Conventional use of doxorubicin as a single-agent or in combinations with other drugs in the treatment of uterine sarcomas is associated with dose-limiting toxicities. Doxorubicin plus trabectedin was shown to increase progression-free survival (PFS) at the price of higher toxicity. PLD plus trabectedin revealed to be feasible in larger phase 2 and 3 randomised studies in ovarian cancer.

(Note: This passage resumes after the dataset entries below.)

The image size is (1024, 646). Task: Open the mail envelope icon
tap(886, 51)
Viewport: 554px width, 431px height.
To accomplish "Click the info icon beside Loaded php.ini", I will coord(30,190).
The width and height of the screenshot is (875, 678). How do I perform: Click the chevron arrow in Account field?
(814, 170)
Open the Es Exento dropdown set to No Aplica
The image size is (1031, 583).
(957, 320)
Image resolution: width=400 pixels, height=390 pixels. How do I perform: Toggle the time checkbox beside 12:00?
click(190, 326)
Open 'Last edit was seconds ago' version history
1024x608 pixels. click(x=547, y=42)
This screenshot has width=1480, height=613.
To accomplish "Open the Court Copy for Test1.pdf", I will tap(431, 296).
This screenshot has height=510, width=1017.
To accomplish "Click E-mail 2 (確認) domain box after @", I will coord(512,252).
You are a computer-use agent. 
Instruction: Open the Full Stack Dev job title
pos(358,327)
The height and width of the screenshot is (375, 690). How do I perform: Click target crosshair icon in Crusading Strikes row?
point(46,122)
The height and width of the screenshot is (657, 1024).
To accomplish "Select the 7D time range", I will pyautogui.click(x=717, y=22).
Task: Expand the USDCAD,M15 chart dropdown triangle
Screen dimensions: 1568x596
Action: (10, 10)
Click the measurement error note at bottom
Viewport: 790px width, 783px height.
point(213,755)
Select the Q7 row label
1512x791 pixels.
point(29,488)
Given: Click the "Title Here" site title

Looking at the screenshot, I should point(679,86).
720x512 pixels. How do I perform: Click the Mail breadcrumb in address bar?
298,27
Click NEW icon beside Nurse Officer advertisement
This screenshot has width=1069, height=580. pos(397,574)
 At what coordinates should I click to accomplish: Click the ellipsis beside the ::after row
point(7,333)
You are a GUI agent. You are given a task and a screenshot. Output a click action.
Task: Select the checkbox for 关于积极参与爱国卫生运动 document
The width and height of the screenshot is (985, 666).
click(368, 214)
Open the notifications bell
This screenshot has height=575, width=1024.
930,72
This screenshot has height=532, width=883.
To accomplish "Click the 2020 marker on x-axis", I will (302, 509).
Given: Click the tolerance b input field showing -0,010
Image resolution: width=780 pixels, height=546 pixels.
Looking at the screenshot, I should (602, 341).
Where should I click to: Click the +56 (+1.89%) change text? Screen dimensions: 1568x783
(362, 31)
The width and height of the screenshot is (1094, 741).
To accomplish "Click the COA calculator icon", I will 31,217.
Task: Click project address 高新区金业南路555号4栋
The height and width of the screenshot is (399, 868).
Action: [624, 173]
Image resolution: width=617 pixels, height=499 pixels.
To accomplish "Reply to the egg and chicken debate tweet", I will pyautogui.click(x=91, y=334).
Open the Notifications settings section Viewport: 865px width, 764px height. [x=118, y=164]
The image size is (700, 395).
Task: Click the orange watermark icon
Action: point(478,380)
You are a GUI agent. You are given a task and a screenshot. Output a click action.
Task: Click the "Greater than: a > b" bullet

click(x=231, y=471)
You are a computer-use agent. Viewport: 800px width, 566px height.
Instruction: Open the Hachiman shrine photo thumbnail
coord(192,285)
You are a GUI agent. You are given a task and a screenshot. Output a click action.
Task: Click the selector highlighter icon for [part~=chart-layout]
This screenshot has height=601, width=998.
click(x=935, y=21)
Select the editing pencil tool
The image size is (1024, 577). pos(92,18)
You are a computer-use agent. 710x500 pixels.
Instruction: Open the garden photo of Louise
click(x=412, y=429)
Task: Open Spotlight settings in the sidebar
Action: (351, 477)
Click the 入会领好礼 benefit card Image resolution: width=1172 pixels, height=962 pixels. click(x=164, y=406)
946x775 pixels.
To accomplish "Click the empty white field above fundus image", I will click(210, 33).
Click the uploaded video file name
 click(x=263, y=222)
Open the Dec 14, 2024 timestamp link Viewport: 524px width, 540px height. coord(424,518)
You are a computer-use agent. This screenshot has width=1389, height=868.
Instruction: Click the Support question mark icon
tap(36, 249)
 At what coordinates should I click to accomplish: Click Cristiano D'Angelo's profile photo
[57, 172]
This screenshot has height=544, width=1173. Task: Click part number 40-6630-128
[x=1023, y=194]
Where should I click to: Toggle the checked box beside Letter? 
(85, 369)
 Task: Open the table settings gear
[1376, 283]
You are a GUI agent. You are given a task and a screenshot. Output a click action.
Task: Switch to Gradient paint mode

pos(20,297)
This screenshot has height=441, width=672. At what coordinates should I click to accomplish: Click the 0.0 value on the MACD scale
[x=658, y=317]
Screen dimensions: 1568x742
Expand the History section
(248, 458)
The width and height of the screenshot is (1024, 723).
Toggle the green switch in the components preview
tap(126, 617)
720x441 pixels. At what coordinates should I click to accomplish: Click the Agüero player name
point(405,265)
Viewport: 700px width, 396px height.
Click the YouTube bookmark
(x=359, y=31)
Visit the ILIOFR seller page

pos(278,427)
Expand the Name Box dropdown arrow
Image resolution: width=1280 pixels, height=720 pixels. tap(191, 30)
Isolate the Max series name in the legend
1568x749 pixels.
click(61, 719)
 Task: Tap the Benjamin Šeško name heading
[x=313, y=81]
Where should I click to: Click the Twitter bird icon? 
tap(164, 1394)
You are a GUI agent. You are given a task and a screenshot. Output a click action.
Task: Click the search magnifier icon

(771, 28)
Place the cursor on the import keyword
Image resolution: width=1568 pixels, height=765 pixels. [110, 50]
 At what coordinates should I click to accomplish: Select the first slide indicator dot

We hypothesise that the therapeutic index of trabectedin plus PLD could be superior to the combination with doxorubicin because of a more favourable toxicity profile.

Methods

In this retrospective single-arm study the clinical outcome was analysed in 21 patients with uterine sarcomas treated with PLD 30 mg/m2 plus trabectedin 1.1 mg/m2 every three weeks between January 2000 and April 2023 at the University Hospital in Innsbruck. Response evaluation was done every 3 cycles and every 3 months during the post-treatment follow-up. Toxicity was evaluated according to the National Cancer Institute-Common Terminology criteria, on a total of 148 administered cycles in 33 patients.

Results

In 66% of patients PLD plus trabectedin was given as first-line treatment, in 19% and 14% as second and third-line treatment, respectively. After 6 months one patient (4.8%) achieved complete remission (CR), four others (19%) showed a partial remission (PR), resulting in an objective response rate (ORR) of 24%. Four patients (19%) showing stable disease (SD), resulting in a clinical benefit rate (= ORR + SD) of 43%; progression was recorded in 12 patients (57%). Median PFS was 6.0 months (SD: ±21 months), while median overall survival was 26 months (SD: ±32 months). A median of 4 (range: 1-11) cycles per patient were given. Regarding ≥ grade 3 toxicity, thrombocytopenia was recorded in 9%, anaemia in 12% and neutropenia in 36% of patients. Febrile neutropenia was present in 7 patients (21%). Haematologic toxicity was the most frequent reason for dose delays (25 events) and dose reductions in eight cases.

Conclusions

Compared to conventional doxorubicin plus trabectedin, the herein investigated combination shows limited but similar anti-tumor efficacy in metastatic uterine sarcomas, but exhibits a more favourable toxicity profile.

Clinical trial identification

Editorial acknowledgement

Legal entity responsible for the study

The authors.

Funding

Has not received any funding.

Disclosure

All authors have declared no conflicts of interest.